— Text extract —
[START]
Please contact your Congressmen and ask them to cut immediately the funding for the Common Core Standards, Race to the Top, and the national assessments.

 

Donna Garner

Wgarner1@hot.rr.com

 

=======================================

 

As a follow-up to this Education Week Teacher article (posted below), please read my March 18, 2011, article entitled “Taxpayers, Grab Your Wallets.” 

 

http://www.navigator-news.com/component/content/article/3-local/251-taxpayers-grab-your-wallets

 

 

======================================

 

http://blogs.edweek.org/teachers/living-in-dialogue/2011/04/high_tech_testing_on_the_way_a.html

High Tech Testing on the Way: a 21st Century Boondoggle?

Excerpts from this article:

by Stephen Krashen and Susan Ohanian

When the plans to create Common Core Standards were announced, Secretary Duncan told us that it would be accompanied by assessments to enforce the standards. We were also told that developing standards would be relatively inexpensive, but developing assessments, by contrast, will be a "very heavy lift financially" (USA Today, June 14, 2009).

It is gradually becoming clear that the lift will be extremely heavy. The new tests will be computer-based, administered online, and "will make widespread use of smart technology. They will provide students with realistic, complex performance tasks, immediate feedback, computer adaptive testing, and incorporate accommodations for a range of students" (Duncan, 2010). Duncan noted that "with the benefit of technology, assessment questions can incorporate audio and video. Problems can be situated in real-world environments, where students perform tasks or include multi-stage scenarios and extended essays."

An example:
The National Education Technology Plan 2010 (U.S. Department of Education; Office of Educational Technology) describes one kind of testing that is being developed, testing that takes place "in the course of learning" (xvii) and that tries to find out what students are thinking while doing projects:

As students work, the system can capture their inputs and collect evidence of their problem-solving sequences, knowledge, and strategy use, as reflected by the information each student selects or inputs, the number of attempts the student makes, the number of hints and type of feedback given, and the time allocation across parts of the problem.
[END]
— Requirements —
1. In the passage on high-tech testing, what source and date are cited for Secretary Duncan's remark that developing assessments will be a "very heavy lift financially"?
2. Write the next part of the passage on high-tech testing, continuing from its final sentence.

— Provided material —
[START]
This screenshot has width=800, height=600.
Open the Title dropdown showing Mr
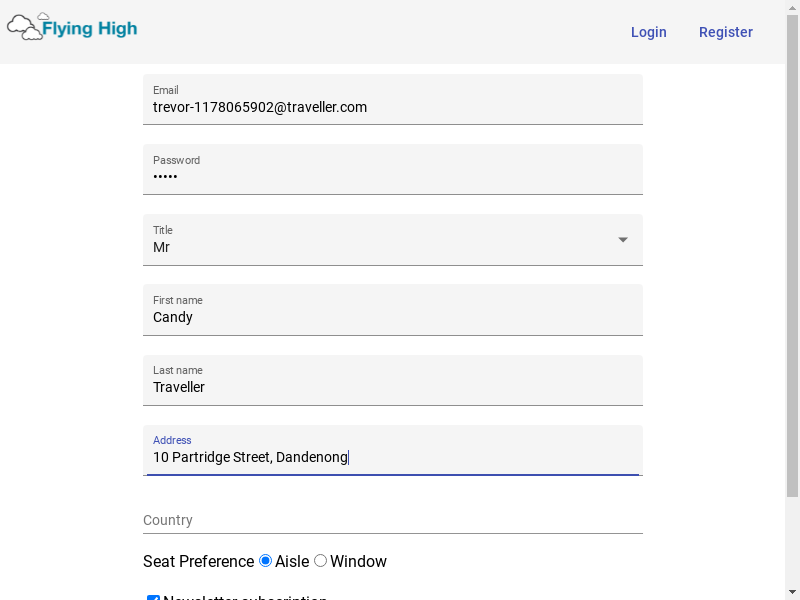pos(380,247)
[END]
— Answers to the exercise —
1. USA Today, June 14, 2009.

2.
(pages 29-30: "Assessing during online learning").

Aside from the mind-control aspect of this kind of testing, how much will it cost, in addition to the cost of developing, testing and revising the new tests?

If we are going to have computer-based tests, and if they are to be delivered to students via the internet, the first requirement is that all students need to be connected to the internet. A recent article in the New York Times gives us some idea of what will be involved. The article begins by noting that money is scarce these days:

Despite sharp drops in state aid, New York City's Department of Education plans to increase its technology spending, including $542 million next year alone that will primarily pay for wiring and other behind-the-wall upgrades to city schools ... and $315 million for additional schools by 2014...

(New York Times, "In city schools, tech spending to rise despite cuts," March 30, 2011)

Buried deep the article is a statement by "city officials" that the huge expenditures for technology are primarily to make it possible for students to take computerized national standardized tests.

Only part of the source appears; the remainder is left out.